Ahora bien, el segundo escenario marcado por la movilización social es, tal vez, el que provoca mayor dinamismo en las relaciones económicas, políticas y sociales de un territorio. Y, por esta misma razón, busca ser invisibilizado y expuesto como un generador de crisis que debe ser apagado lo más rápido posible. De allí que la energía y el aguante que demostraron los Comités Cívicos en Buenaventura y Chocó sean de resaltar, así como la fuerza de los maestros para sostenerse durante más de un mes en movilización permanente. Estos tres casos, además de tener en común la fortaleza y entereza para sostener una acción masiva por tanto tiempo, se convierten en un ejemplo de las acciones que probablemente caractericen la vida política del país en adelante.

Por otro lado, tenemos las consultas populares como un mecanismo adicional de participación y movilización popular alrededor de la defensa del ambiente. Y en algunos territorios la iniciativa que muestran hasta ahora los arroceros y trabajadores minero-energéticos para entrar en nuevo escenario de movilización social. Ante estos hechos, el Gobierno Nacional no ha cambiado su estrategia de reacción y respuesta basada en la militarización de los territorios y la estigmatización de la protesta social, mientras pretende llegar a acuerdos que posteriormente serán incumplidos. Algunos políticos tradicionales intentan caracterizar dichas movilizaciones como parte de la estrategia de otros intereses que, además, esconden un trasfondo oscuro que provoca la movilización de una masa anónima, desordenada y dependiente de intereses ajenos a sus vidas cotidianas.

Como si esto fuera poco, estamos viviendo el asesinato sistemático de líderes que se caracterizan por su capacidad organizativa y trabajo territorial. En este momento, no se trata de la amenaza a líderes visibles a nivel nacional, sino de aquellos que, con su trabajo diario, han logrado consolidar un proceso organizativo de carácter social, y en varios de estos casos, con grandes posibilidades de competir en las próximas elecciones. Ante esta situación, la Procuraduría sigue sin emitir ningún tipo de comunicado a las entidades nacionales responsables de garantizar la vida de estos líderes sociales y el Ministerio del Interior tampoco ha emitido la alerta que permita actuar con vehemencia.

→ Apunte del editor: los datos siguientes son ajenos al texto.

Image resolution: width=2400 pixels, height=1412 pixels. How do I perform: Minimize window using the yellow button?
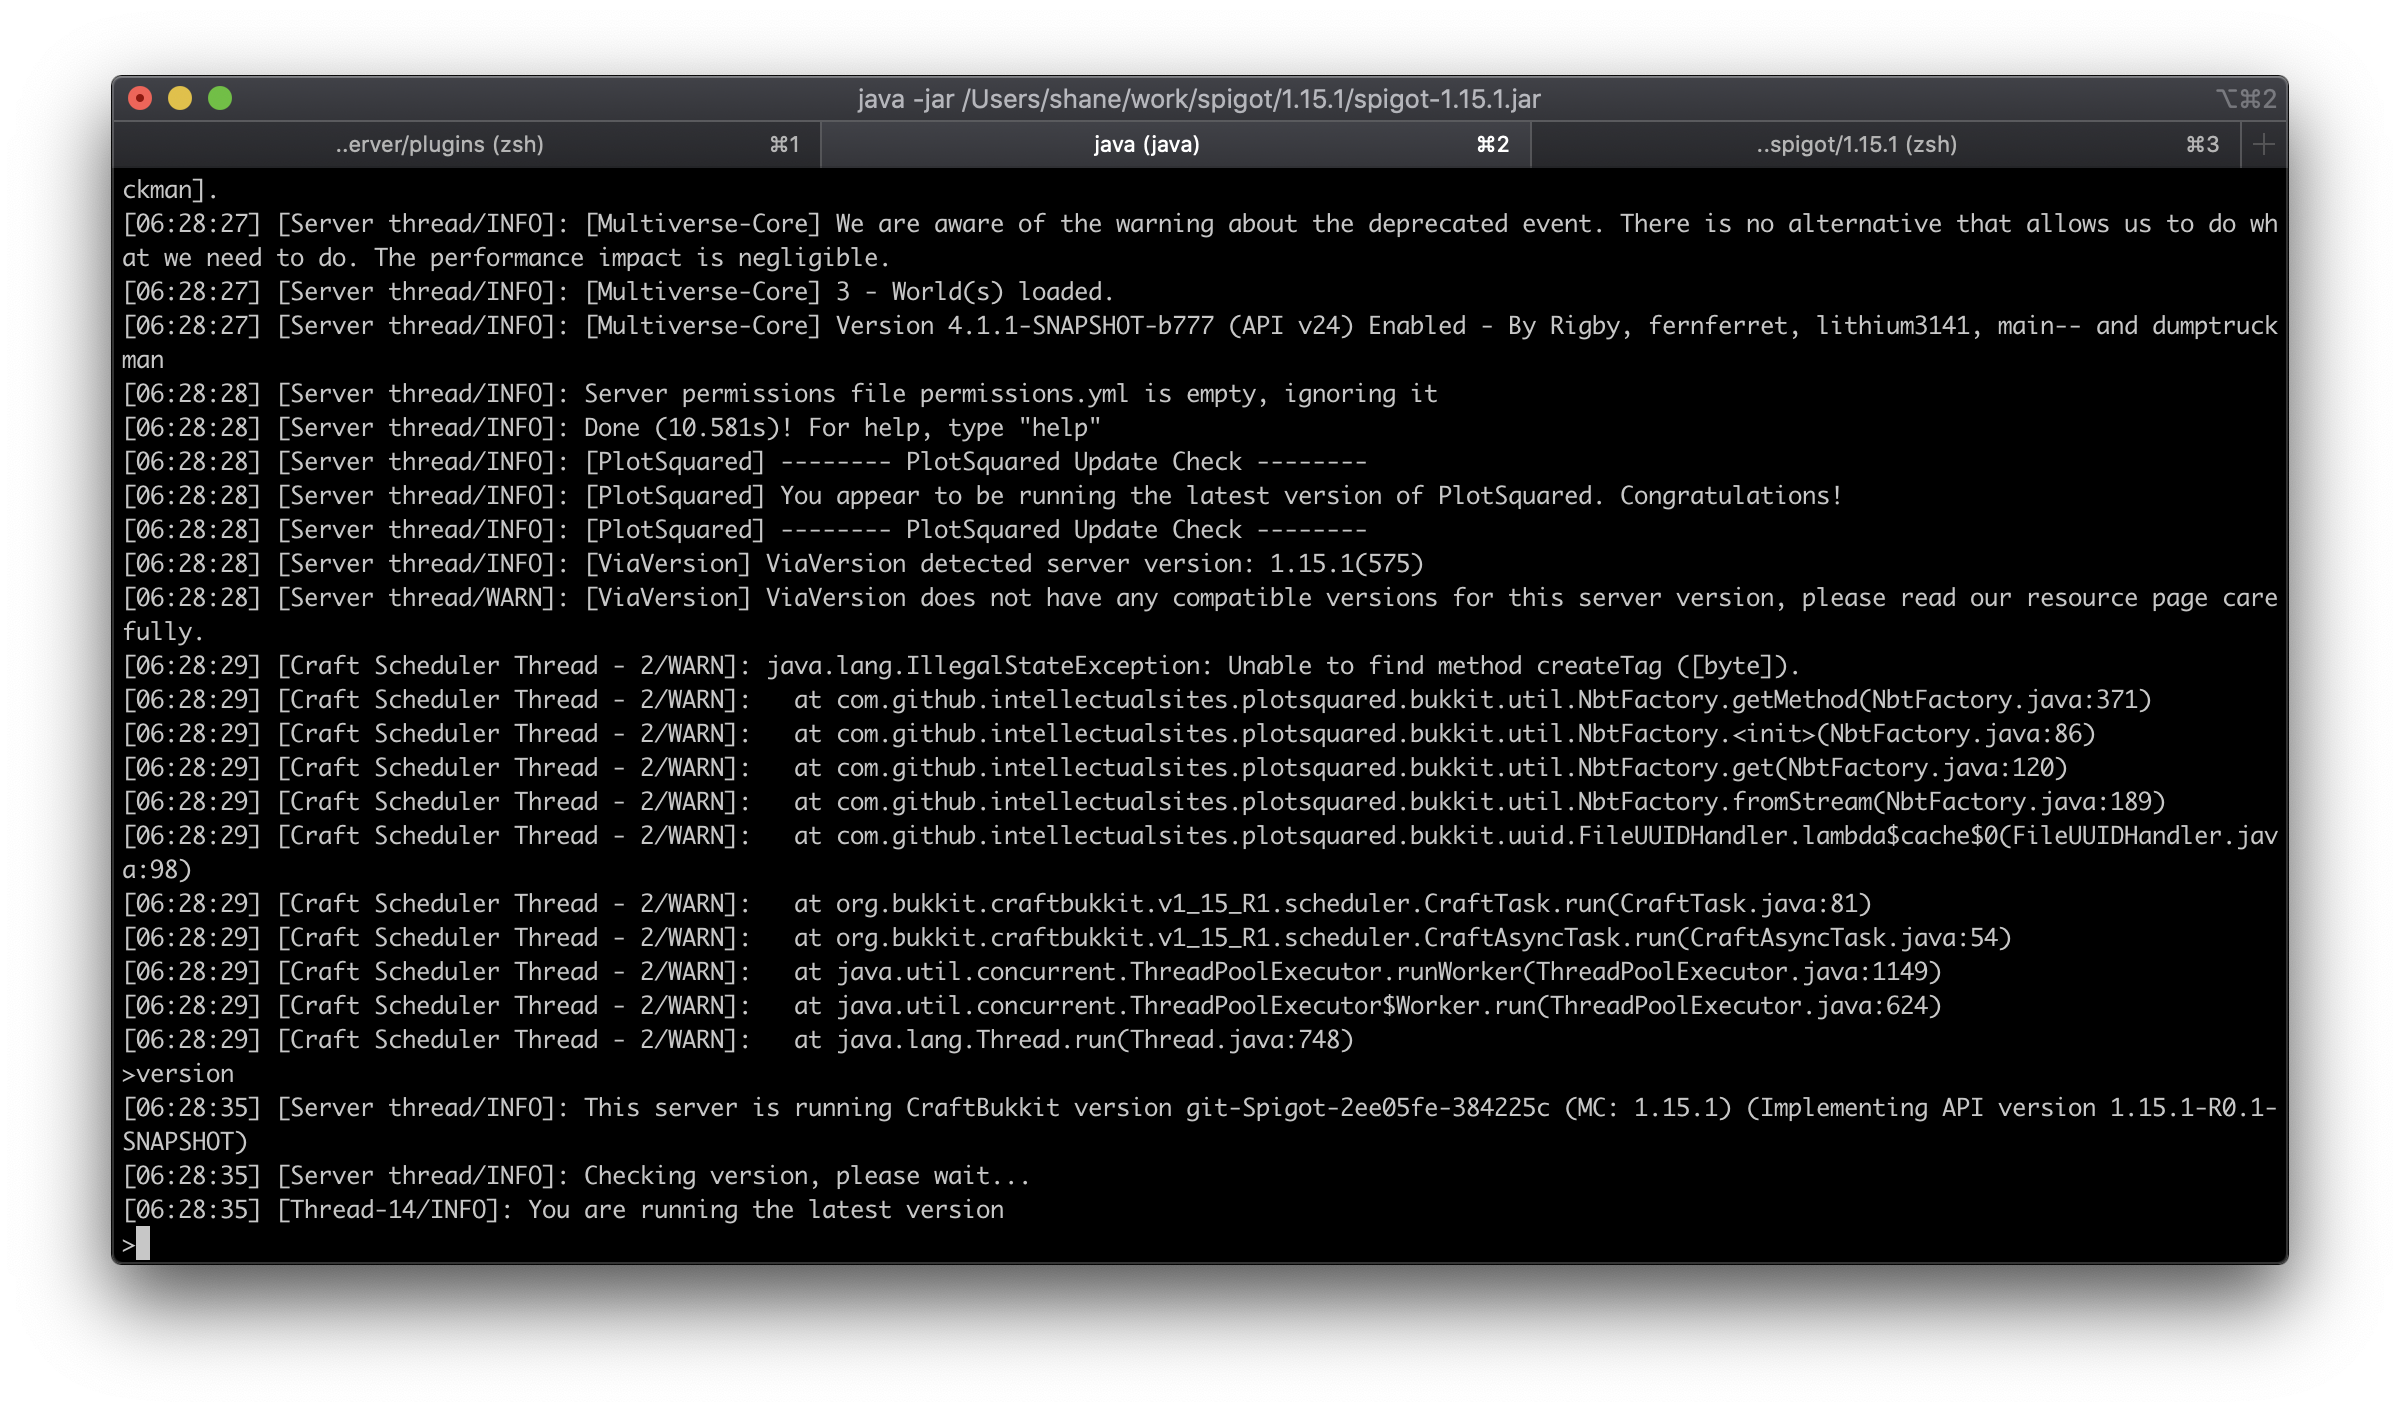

Estamos entonces ante un escenario que se caracteriza por el crecimiento de la movilización social y la represión estatal. No se trata, exclusivamente, de las consecuencias de la firma de un acuerdo de paz, como tampoco de la explosión de denuncias alrededor de la corrupción. Son vidas, demandas e injusticias históricas las que están saliendo a flote y ojalá quienes se sienten en la cresta de la ola política sepan leer este escenario.

De acuerdo con algunas afirmaciones hechas en el artículo escrito por investigadoras del CINEP, Tres variaciones sobre la movilización y la paz1, los resultados de los Foros regionales sobre mecanismos de participación arrojan que las organizaciones sociales demandan garantías para el ejercicio de sus acciones, para la interlocución con el Gobierno y el seguimiento a los Acuerdos no cumplidos. Hacen especial énfasis en la seguridad y protección a la vida de los líderes y defensores que conforman el movimiento social. Incluso, demuestran cómo estamos justamente en un momento en el que la movilización social es estigmatizada, judicializada y puesta en cuestión como una amenaza nacional. De allí que el caso de Milena Quiroz se convierta en el ejemplo más claro de esta situación, como también lo es la persecución a otros líderes que se han caracterizado por la defensa de la vida en sus territorios.

Ante este escenario no queda más remedio que aumentar el respaldo popular y social y demostrar, una vez más, que la movilización social no es un delito. Al contrario, es uno de los mecanismos más efectivos para la defensa de la vida y la exigencia de unos derechos básicos. No se pide más, pero tampoco menos.